§ Task objective
Scan the entries for "computer". Every line that holds it is to be copied.

§ Dataset extract
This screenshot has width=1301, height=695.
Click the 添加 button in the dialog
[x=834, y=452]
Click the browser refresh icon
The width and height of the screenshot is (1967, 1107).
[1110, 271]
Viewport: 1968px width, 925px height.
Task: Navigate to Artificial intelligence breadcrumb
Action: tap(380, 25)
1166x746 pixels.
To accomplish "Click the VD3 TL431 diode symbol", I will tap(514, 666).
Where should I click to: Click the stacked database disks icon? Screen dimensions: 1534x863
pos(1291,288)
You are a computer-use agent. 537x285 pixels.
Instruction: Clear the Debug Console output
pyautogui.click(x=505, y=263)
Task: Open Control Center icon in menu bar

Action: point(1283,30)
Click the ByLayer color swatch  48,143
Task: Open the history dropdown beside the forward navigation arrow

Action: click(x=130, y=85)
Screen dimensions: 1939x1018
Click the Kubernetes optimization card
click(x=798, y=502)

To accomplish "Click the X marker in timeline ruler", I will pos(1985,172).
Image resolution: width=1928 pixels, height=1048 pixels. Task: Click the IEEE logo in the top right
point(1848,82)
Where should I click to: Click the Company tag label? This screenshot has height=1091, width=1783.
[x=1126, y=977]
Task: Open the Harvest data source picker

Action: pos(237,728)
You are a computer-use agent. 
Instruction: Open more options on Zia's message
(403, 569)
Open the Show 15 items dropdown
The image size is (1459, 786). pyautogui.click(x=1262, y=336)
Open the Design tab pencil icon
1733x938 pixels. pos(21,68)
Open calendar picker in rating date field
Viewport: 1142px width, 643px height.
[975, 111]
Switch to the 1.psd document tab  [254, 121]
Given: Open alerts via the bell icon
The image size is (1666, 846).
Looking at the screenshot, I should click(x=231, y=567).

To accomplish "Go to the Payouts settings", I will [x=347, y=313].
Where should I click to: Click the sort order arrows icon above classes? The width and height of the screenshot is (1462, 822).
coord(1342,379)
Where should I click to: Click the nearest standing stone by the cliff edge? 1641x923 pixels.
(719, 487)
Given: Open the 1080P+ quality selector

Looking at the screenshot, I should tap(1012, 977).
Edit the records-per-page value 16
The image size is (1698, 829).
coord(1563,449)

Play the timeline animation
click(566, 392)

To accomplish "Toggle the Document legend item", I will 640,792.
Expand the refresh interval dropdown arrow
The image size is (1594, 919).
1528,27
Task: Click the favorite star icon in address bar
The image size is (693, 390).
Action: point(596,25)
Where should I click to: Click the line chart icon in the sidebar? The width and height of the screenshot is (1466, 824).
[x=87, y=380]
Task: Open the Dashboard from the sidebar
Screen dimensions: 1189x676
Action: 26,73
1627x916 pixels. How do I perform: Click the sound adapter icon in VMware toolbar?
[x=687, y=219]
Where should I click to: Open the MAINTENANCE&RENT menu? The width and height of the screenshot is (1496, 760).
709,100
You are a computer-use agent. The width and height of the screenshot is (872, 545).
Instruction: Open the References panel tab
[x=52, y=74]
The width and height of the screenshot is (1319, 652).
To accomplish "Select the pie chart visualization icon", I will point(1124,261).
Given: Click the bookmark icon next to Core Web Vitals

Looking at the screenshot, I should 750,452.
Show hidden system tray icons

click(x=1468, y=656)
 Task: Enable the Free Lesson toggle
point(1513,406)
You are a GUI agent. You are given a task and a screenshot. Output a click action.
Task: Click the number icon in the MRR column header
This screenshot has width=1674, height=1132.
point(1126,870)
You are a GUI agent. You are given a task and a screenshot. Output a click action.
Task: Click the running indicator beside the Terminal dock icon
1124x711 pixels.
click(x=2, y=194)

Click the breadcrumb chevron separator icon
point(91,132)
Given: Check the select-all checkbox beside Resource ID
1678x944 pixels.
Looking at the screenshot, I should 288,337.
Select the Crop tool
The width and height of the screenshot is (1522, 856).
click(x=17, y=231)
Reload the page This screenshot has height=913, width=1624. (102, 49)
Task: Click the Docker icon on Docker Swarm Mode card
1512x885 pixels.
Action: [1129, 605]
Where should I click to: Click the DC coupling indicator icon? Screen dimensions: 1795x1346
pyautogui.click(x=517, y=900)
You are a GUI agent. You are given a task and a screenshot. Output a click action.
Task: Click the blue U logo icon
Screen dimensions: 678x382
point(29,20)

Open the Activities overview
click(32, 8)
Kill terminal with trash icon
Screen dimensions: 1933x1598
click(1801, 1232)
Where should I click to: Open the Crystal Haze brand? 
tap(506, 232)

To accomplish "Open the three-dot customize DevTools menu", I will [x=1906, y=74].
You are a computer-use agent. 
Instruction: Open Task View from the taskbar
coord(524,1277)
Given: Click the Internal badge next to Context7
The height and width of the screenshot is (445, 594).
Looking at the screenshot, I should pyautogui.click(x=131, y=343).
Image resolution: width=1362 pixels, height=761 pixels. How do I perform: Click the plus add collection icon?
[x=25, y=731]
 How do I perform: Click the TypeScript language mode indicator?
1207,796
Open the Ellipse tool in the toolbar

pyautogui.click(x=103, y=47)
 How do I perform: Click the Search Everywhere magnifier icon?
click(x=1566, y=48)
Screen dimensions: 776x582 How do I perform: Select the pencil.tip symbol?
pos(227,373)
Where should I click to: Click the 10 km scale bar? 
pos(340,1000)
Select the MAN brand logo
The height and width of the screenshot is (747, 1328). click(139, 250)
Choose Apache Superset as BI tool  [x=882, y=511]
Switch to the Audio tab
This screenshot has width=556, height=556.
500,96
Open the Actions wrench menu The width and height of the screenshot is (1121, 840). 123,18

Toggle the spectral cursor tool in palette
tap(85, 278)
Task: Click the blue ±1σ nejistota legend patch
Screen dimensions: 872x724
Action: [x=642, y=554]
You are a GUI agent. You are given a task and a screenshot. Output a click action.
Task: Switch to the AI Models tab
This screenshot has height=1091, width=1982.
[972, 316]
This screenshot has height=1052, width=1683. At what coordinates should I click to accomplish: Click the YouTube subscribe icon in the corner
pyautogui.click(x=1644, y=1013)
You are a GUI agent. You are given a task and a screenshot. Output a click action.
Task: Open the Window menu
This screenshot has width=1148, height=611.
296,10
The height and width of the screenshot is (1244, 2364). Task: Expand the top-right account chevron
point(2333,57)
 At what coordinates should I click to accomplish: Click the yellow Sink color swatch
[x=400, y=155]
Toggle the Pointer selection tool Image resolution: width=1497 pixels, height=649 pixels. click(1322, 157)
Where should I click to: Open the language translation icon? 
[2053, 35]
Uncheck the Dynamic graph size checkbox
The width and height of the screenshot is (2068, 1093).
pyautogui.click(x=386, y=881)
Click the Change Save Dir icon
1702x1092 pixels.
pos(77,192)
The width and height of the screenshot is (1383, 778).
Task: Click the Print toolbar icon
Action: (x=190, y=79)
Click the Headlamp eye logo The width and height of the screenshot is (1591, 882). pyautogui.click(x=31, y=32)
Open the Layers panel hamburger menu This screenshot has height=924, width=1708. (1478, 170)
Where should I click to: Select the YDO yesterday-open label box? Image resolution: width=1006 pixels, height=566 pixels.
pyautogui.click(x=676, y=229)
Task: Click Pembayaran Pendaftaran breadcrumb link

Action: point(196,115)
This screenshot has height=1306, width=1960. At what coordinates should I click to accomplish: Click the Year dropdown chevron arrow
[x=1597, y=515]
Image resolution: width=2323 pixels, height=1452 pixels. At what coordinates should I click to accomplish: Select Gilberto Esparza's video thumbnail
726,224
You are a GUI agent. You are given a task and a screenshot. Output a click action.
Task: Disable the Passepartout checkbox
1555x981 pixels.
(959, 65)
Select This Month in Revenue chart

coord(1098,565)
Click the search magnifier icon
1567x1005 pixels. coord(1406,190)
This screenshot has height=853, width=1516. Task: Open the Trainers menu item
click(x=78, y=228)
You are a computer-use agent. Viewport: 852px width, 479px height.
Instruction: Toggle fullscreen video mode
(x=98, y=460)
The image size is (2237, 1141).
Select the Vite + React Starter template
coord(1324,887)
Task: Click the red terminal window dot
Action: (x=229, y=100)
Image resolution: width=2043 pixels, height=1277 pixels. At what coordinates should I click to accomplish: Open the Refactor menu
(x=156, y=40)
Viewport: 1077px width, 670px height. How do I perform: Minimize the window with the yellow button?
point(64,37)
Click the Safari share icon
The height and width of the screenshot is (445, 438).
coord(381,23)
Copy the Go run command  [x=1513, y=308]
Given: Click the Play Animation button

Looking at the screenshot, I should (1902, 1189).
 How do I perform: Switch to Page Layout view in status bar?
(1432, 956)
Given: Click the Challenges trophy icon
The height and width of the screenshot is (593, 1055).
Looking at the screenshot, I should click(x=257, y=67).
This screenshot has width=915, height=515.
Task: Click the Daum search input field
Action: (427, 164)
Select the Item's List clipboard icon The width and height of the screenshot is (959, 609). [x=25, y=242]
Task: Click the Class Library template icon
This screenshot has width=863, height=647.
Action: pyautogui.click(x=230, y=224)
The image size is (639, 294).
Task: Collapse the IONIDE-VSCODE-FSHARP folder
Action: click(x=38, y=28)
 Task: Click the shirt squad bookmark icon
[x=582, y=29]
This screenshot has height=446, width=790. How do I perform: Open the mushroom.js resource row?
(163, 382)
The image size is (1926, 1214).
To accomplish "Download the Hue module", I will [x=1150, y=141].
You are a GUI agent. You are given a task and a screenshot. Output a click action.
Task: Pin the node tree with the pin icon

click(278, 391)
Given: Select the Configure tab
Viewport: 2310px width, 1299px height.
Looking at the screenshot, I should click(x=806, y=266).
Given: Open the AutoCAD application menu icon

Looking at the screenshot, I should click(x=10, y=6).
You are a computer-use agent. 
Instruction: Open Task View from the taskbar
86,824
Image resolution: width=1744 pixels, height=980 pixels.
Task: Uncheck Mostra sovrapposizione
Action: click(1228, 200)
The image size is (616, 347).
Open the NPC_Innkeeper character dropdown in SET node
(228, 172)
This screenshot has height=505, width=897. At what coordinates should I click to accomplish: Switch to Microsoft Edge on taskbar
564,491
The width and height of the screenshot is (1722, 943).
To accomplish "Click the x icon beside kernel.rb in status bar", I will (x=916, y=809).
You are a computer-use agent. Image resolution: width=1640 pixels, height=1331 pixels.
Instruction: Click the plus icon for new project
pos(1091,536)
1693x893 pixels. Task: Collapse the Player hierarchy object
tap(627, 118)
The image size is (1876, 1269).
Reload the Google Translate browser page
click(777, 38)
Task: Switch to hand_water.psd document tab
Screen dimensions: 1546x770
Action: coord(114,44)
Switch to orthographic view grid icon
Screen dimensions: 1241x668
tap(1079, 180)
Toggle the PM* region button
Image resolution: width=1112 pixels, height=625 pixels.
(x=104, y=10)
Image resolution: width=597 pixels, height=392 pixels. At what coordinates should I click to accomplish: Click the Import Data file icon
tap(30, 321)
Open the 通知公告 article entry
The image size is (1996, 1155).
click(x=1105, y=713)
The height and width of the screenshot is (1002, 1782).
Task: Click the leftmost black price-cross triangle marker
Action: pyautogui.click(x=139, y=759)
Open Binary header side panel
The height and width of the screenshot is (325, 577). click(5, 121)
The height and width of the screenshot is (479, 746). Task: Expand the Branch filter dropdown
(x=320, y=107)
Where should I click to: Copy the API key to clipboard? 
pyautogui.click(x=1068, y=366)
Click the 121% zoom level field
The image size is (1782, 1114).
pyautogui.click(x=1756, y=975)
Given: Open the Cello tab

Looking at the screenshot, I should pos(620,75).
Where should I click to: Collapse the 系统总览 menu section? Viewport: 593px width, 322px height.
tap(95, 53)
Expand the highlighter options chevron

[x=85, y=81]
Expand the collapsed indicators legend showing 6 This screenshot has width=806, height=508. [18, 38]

§ Answer area
You are a computer-use agent. 537x285 pixels.
You are a computer-use agent. 
You are a computer-use agent. The width and height of the screenshot is (872, 545).
You are a computer-use agent. 
You are a computer-use agent. Viewport: 852px width, 479px height.
You are a computer-use agent. 
You are a computer-use agent. Image resolution: width=1640 pixels, height=1331 pixels.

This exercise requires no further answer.